Le gouvernement éthiopien a nié cette semaine l’absence de camp de concentration et que le nombre de personnes arrêtées n’est que de 764. Des séquences vidéo circulant sur les réseaux sociaux semblent cependant montrer que davantage d’Amharas sont en détention.
Dans un communiqué publié mardi, il indique que ses centres de détention se trouvent à Kombolcha, Gondar, Bahir Dar, Shewa Robt et Awash Arba (dans les régions d’Amhara et d’Oromia).
Le poste de commandement a également déclaré que « l’arrestation de personnes en lien avec l’état d’urgence à l’insu du poste de commandement (un organisme qui supervise la mise en œuvre de l’état d’urgence) constitue une infraction pénale ».
Il a en outre affirmé que les personnes détenues étaient en bon état, niant ainsi l’épidémie de choléra signalée.

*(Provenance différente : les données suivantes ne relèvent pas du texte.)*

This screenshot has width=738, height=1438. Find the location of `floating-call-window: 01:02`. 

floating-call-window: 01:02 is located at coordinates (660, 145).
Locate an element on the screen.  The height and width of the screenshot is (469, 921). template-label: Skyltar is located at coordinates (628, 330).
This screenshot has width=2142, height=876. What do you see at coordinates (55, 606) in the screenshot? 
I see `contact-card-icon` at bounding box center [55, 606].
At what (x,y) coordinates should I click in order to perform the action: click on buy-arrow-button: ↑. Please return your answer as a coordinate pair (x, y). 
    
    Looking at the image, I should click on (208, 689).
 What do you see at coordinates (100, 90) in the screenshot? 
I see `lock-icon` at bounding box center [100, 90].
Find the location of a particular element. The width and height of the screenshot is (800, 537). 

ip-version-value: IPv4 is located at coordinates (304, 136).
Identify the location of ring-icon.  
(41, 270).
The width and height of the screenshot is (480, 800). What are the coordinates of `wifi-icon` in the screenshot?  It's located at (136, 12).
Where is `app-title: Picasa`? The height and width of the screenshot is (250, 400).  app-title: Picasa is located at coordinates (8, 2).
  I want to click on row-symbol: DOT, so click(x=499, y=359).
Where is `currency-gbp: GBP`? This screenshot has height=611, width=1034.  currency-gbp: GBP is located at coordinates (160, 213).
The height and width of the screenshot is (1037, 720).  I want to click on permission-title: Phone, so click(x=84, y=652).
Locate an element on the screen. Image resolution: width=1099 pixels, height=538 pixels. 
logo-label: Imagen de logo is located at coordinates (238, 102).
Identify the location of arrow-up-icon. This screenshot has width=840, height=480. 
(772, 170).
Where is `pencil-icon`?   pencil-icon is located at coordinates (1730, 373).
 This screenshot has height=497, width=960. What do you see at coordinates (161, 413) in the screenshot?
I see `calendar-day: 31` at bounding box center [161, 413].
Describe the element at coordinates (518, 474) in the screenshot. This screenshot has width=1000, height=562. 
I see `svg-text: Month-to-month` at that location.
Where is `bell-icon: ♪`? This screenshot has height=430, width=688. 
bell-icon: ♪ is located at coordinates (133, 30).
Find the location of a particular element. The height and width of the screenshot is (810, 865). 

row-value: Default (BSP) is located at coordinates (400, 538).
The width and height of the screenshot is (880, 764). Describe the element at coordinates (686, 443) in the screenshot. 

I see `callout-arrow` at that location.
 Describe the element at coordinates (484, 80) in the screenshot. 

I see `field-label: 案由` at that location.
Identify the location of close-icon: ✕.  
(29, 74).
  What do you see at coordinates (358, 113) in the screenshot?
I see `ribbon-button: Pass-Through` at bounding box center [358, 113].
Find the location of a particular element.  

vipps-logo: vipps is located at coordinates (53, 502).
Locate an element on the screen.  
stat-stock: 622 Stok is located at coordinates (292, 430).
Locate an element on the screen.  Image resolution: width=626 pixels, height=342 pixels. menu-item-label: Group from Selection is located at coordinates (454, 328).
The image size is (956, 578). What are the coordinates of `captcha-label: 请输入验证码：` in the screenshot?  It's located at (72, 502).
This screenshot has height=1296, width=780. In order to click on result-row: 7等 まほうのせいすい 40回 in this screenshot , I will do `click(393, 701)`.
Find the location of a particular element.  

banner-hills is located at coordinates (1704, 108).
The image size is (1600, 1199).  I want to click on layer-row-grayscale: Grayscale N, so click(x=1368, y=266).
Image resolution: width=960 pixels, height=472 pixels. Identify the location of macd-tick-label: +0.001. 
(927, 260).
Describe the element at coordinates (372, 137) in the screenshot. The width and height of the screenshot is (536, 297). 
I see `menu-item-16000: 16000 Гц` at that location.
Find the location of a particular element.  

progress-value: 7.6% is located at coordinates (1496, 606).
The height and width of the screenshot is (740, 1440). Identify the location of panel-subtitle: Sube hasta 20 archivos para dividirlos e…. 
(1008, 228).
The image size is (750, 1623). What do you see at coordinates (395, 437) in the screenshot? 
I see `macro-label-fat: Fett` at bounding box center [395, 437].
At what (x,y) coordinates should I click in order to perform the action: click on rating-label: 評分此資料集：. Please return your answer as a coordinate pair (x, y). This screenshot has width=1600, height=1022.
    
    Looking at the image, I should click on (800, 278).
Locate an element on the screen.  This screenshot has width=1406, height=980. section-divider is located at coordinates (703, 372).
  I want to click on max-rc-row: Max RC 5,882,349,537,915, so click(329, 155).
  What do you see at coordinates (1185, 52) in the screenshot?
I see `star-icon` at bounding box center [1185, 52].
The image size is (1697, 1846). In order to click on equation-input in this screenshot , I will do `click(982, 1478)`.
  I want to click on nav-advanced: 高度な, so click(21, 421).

Pendant ce temps, une source d’information locale crédible, Ethio News, a rapporté mercredi que les forces de défense éthiopiennes avaient exécuté 19 jeunes Amhara non armés à Antsokia GemzaNorth Shoa, dans la région Amhara en Éthiopie.
Il s’agirait d’une exécution de représailles visant à venger la mort de soldats tombés dans une embuscade dans la région un jour avant l’exécution du jeune non armé. L’exécution a eu lieu lundi dernier à la veille du Nouvel An éthiopien et beaucoup d’entre eux ont été enterrés mardi – pendant les vacances.